Stored data:
———
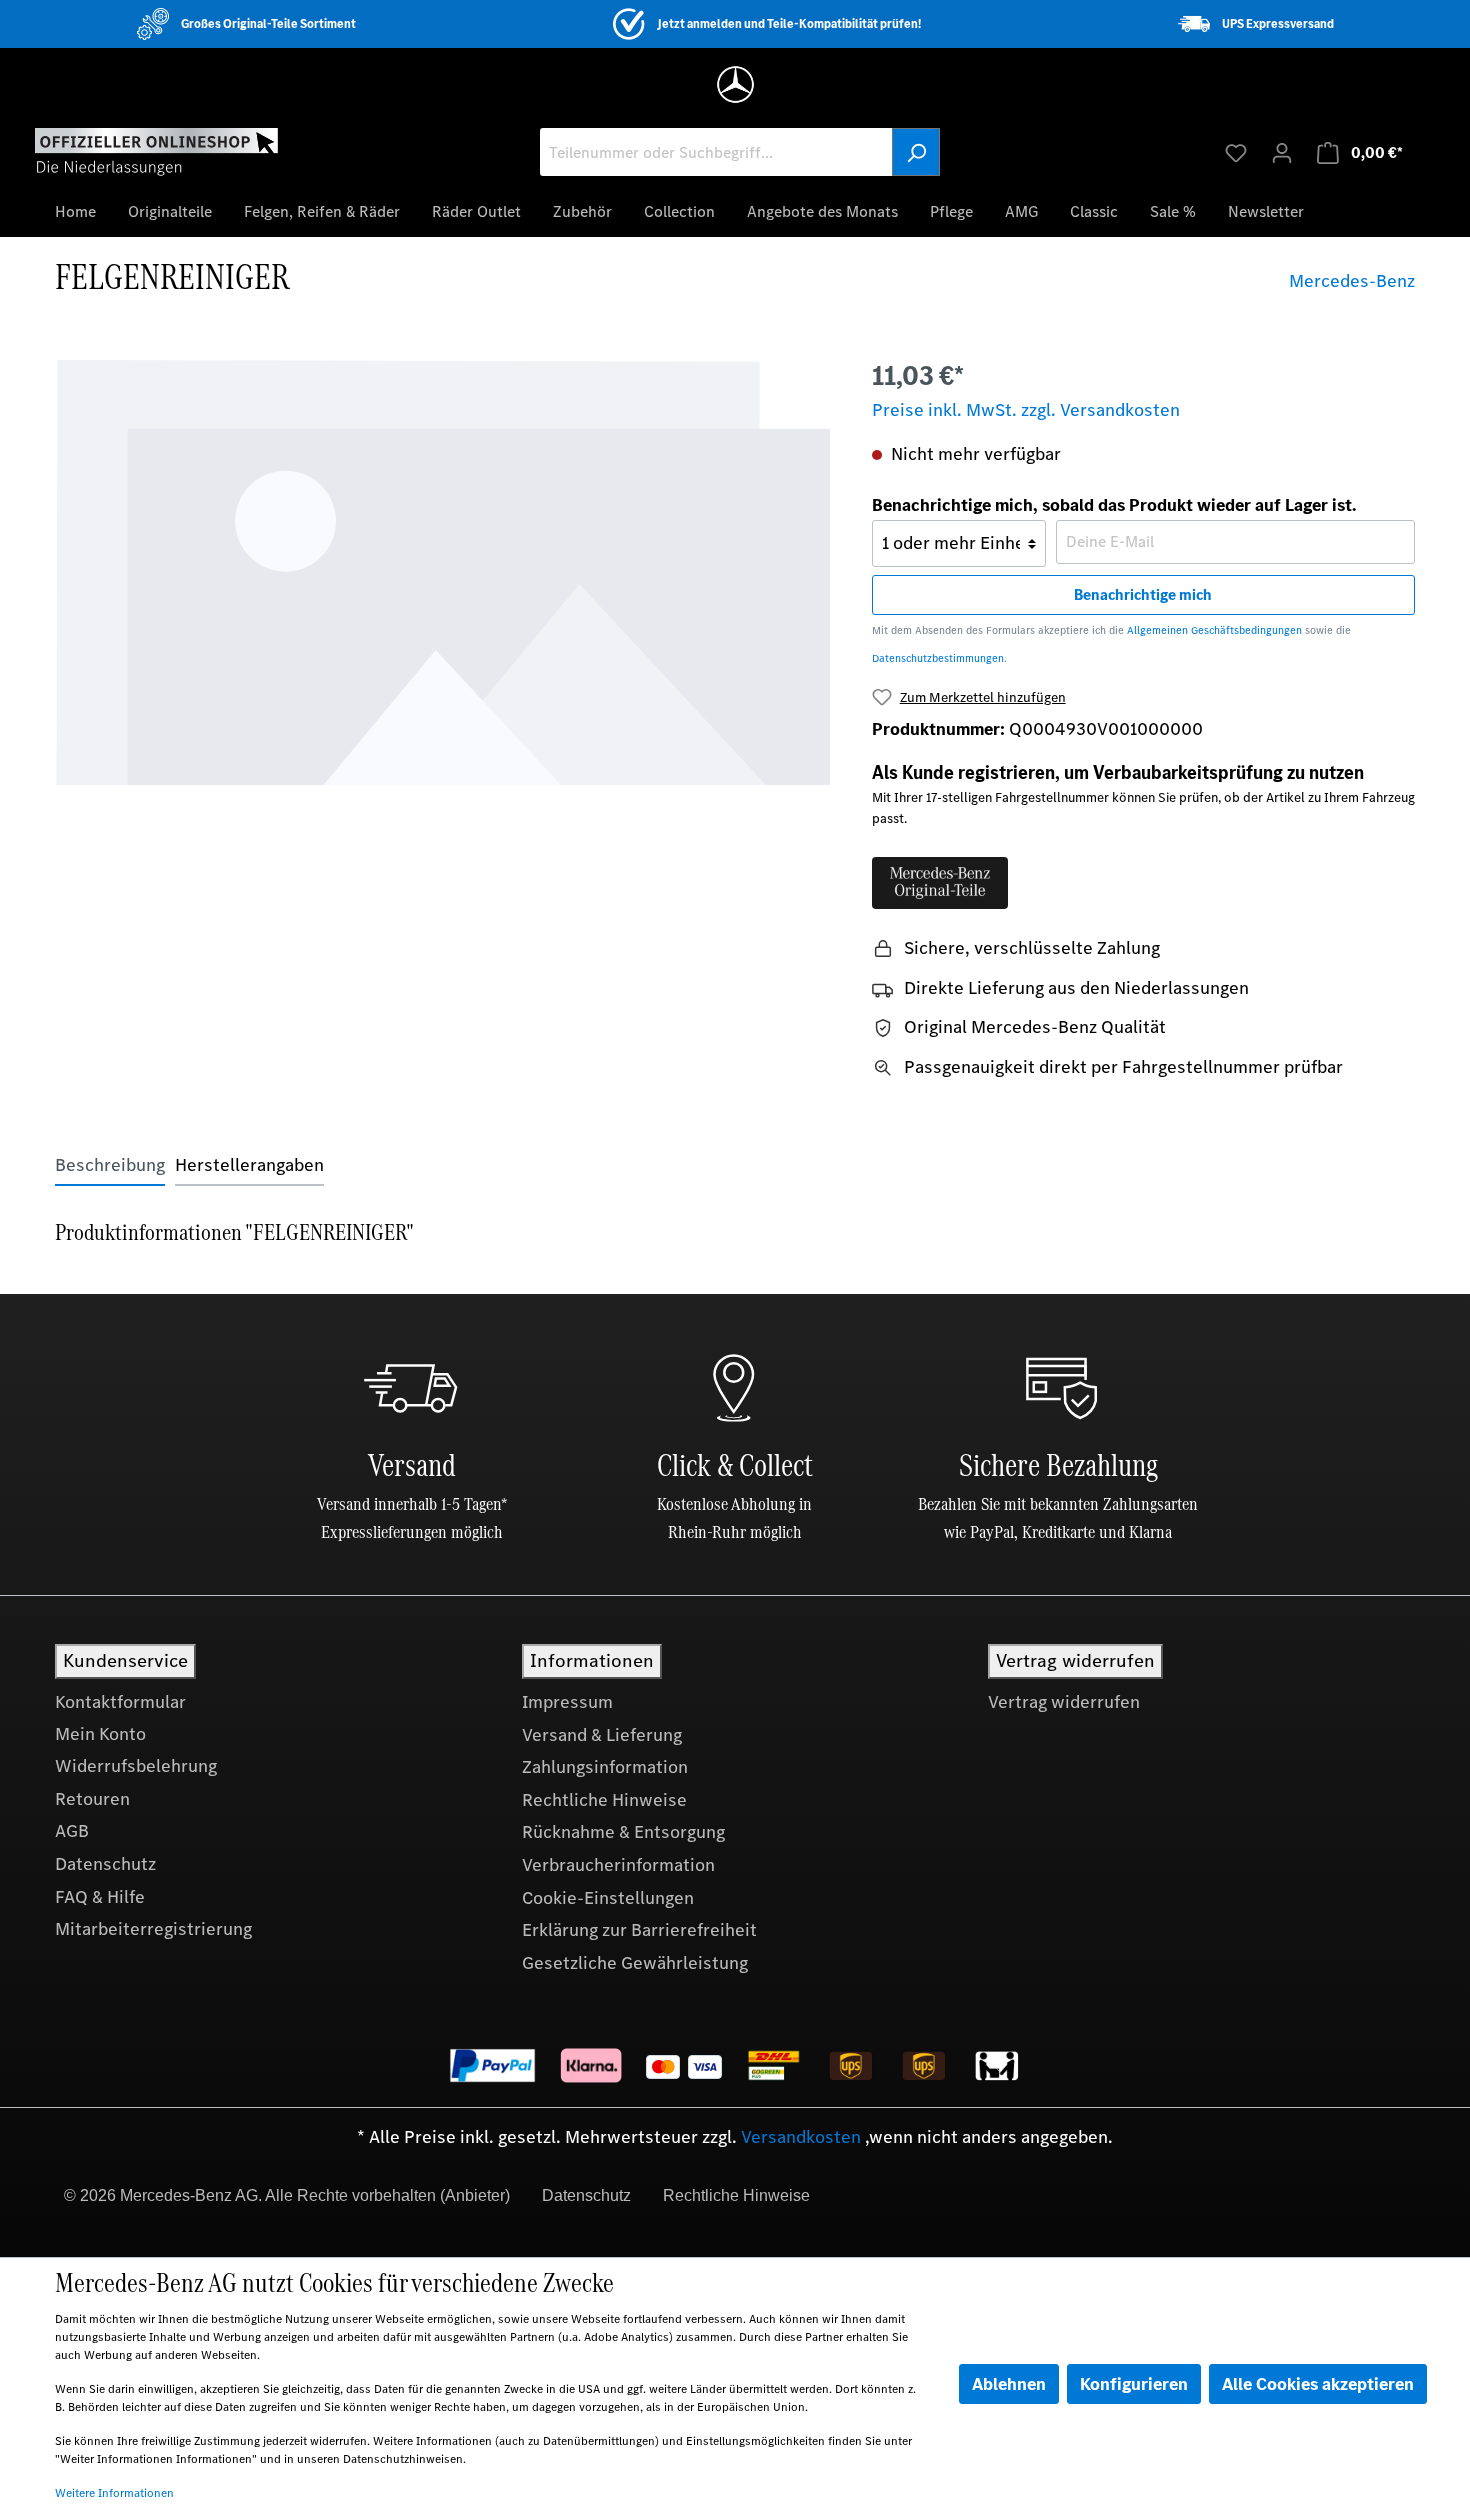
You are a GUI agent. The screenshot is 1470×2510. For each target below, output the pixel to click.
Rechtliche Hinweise (604, 1800)
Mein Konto (100, 1734)
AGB (72, 1831)
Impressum (567, 1702)
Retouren (92, 1799)
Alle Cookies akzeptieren (1318, 2384)
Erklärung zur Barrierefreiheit (639, 1930)
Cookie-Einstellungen (608, 1898)
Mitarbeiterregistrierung (153, 1929)
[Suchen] (916, 152)
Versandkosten (801, 2137)
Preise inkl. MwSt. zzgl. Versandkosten (1026, 410)
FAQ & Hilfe (100, 1897)
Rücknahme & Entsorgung (623, 1832)
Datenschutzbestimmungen (938, 658)
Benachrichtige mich (1143, 594)
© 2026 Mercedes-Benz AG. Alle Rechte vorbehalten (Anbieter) (287, 2195)
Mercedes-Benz (1352, 281)
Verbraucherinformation (618, 1865)
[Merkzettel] (1236, 152)
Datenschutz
———
TO DO:
In the entries above, count each line containing the word "Versandkosten" and reply with only the count.

RESULT OF THE EXERCISE:
2